The pockets of Dan’s jacket were heavily laden with wallets, two watches, and a gaudy ring that probably wasn’t worth as much as the woman he’d slipped it off of thought it was. Dan couldn’t believe how little situational awareness his fellow New Yorkers seemed to have. When Luke had first set him to pickpocketing, he’d expected it to be hard. Surely you couldn’t just slip a watch off a guy’s wrist, a ring off a woman’s finger, a wallet out of someone’s very pocket, without them noticing. Yet it was surprisingly simple. New York’s congestion helped; everyone expected to be constantly bumped into and touched, but it was still way too easy. It made it no easier on Dan’s conscience. If anything, it made it worse. It wasn’t supposed to be this easy for him to steal from other people. That it was said what, exactly, about him? Was he ever the good person his mother had believed him to be? Or was he always the sort of person who could turn to thievery, only he’d been too young for her to notice? Fate or fortune, Dan knew one thing with certainty: his mother would hate what he’d become since joining the gang. He doubted she’d be able to forgive him for this, for walking through the city with a jacket stuffed full of stolen goods. It wasn’t just the thievery; it was the lack of remorse. Repentance was the key to salvation after all, and he had yet to repent. How could he? He regretted that this was his life, but it was, and this was the only way he had to survive, since he’d been abandoned by any other system, outside the gang, that was supposed to care for him until he was old enough to make it on his own without resorting to theft.
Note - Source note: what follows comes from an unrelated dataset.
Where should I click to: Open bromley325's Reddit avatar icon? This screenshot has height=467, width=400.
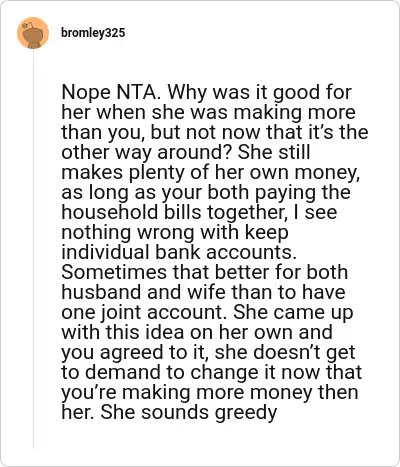pyautogui.click(x=33, y=33)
“What’d you get today?” Luke demanded as Dan turned down an alley that was the gang’s hideout of the week. They moved often, before anyone could report them to the NYPD.

Dan shrugged off the jacket, turning the pockets out as he turned over the stolen goods. Luke had the connection to the fence that would turn the goods to cash—after taking his percentage, of course. Luke bemoaned that percentage, but selling stolen goods without drawing the attention of the police was not a job for the casual criminal. It required networks, and contacts, and smarts, and experience. None of which were things Luke had, in Dan’s opinion.

Luke flipped through the wallets. “$63 bucks,” he counted. “That’s not enough, Dan. You’ve got to do better. We have to be able to eat. Do you want your brothers to starve, hmm?”

“It ain’t my fault no one carries cash anymore,” Dan complained. “Probably be easier to just steal the damn food.”

“Probably be easier if you just did your part. I brought you in as a favor, Danny boy, after your Mama died, God rest her soul, and all that, but you have to pull your weight or you are useless to us and I can’t protect you, do you understand?”

“Yeah, I understand,” Dan said sullenly.